On The Corner Masthead

2020 NEA JAZZ MASTERS:
A Q&A with Dorthaan Kirk

August 10, 2020 | by Richard Scheinin

Dorthaan Kirk (photo by David Tallacksen)

For the second installment of this exclusive series of Q&As with the 2020 NEA Jazz Masters, SFJAZZ Staff Writer Richard Scheinin spoke to tireless jazz advocate, jazz radio pioneer and 2020 NEA Jazz Master Dorthaan Kirk. Scheinin will be posting conversations with new Jazz Master Roscoe Mitchell and with drummer Terri Lyne Carrington, Music Director of the NEA Jazz Masters Online Tribute Concert, in advance of the live stream on August 20 at sfjazz.org and arts.gov.

Dorthaan Kirk is a keeper of the jazz flame. She is an energizer, a crusader for the music, mentoring and motivating musicians far and wide over the past 40-plus years. They call her “mom.”

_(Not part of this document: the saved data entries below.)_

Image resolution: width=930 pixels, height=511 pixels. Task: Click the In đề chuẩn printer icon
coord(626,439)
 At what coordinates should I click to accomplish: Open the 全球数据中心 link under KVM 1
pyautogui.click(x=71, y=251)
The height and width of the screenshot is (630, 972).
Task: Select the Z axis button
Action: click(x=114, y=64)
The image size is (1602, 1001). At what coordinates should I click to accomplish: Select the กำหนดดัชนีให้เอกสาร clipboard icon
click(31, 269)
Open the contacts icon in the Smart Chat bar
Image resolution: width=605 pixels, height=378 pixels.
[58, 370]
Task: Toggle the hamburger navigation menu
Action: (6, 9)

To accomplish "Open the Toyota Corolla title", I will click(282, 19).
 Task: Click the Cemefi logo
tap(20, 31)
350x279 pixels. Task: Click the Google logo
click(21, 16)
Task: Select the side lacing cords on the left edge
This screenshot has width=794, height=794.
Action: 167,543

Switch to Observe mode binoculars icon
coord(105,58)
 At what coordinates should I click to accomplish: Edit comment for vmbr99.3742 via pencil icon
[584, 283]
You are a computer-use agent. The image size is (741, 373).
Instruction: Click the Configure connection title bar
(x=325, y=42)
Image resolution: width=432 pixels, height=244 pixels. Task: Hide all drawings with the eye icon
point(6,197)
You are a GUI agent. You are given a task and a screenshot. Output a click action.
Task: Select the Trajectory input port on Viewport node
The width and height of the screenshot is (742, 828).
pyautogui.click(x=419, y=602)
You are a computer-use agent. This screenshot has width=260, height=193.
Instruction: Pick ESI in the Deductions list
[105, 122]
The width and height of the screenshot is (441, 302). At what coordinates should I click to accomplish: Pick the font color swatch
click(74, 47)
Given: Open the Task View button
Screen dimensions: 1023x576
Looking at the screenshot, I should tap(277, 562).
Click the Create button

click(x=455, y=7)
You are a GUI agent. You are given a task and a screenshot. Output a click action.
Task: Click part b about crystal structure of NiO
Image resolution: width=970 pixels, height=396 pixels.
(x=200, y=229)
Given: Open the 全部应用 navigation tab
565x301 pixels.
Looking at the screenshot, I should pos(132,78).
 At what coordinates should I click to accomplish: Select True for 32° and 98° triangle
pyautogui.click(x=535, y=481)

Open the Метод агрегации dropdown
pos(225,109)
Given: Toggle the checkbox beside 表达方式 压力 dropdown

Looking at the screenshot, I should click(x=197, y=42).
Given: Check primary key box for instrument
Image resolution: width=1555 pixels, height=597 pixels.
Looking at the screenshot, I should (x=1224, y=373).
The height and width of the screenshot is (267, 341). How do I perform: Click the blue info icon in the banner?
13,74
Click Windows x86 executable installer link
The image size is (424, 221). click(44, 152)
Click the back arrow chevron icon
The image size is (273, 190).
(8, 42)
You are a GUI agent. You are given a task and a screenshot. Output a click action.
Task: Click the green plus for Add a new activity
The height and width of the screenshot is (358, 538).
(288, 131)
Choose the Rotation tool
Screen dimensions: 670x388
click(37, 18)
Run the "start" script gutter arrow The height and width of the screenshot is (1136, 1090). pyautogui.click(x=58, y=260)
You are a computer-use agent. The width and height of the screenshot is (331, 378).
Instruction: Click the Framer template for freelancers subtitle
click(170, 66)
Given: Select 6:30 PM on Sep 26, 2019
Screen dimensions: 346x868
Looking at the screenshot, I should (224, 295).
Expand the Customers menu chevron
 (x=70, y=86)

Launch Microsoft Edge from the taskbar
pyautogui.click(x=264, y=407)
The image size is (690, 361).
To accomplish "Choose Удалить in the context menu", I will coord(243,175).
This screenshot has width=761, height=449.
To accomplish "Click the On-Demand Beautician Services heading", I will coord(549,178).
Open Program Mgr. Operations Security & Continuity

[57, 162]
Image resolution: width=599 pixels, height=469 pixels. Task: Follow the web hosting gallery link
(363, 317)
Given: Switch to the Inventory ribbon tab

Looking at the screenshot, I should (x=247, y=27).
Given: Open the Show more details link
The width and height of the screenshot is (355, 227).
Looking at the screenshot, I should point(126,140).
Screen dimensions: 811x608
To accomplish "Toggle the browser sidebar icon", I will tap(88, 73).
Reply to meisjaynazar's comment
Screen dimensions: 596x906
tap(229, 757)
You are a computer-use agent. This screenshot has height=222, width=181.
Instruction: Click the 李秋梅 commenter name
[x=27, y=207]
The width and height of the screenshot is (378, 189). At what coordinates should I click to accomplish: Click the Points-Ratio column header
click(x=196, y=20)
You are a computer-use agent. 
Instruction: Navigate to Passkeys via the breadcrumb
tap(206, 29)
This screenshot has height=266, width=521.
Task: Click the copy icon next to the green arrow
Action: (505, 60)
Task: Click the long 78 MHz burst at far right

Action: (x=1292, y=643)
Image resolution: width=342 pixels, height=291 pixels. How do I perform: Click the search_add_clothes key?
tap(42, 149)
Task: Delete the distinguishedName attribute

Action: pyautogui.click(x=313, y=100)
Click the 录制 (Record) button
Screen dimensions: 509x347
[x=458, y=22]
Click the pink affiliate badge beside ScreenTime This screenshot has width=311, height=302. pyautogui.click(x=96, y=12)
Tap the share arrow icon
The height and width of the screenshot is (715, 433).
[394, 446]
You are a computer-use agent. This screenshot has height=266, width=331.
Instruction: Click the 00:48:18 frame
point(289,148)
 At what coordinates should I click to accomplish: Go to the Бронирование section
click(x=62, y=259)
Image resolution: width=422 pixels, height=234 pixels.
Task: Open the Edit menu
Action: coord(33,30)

She is a talker, warm and without airs. During a phone call from her home in East Orange, New Jersey, she laid out her story: Raised in Texas—in Houston’s Third Ward—she listened to the blues; guitarist Albert Collins was her cousin and playmate. She heard Duke Ellington on the radio, began hanging out in neighborhood jazz clubs, and moved to Los Angeles. There she became part of the informal network of families who opened their doors to traveling musicians, offering home-cooked meals. That’s how she met her future husband, the legendary multi-instrumentalist Rahsaan Roland Kirk. He later recorded a tune for her, “Dorthaan’s Walk,” which captures her swinging gait and soulful energy. And it was through Rahsaan that she was introduced to so many musicians, visual artists, actors and poets—the Eulipians, as he called them.

After her husband’s untimely death in 1977 at age 41, she took up his mantle. In 1979, she went to work for WBGO, the brand-new jazz radio station in Newark, New Jersey. She became its heart—“Newark’s First Lady of Jazz,” extending the station’s mission, establishing a series of children’s concerts and community-based arts initiatives. At her Newark church, she co-founded a free Jazz Vespers concert series, presenting A-list talents including Jon Faddis, Gregory Porter and the late Jimmy Heath—her friends, happy to perform when invited by Dorthaan Kirk. Bassist Christian McBride has described her as “the most unanimously loved person in the jazz world.”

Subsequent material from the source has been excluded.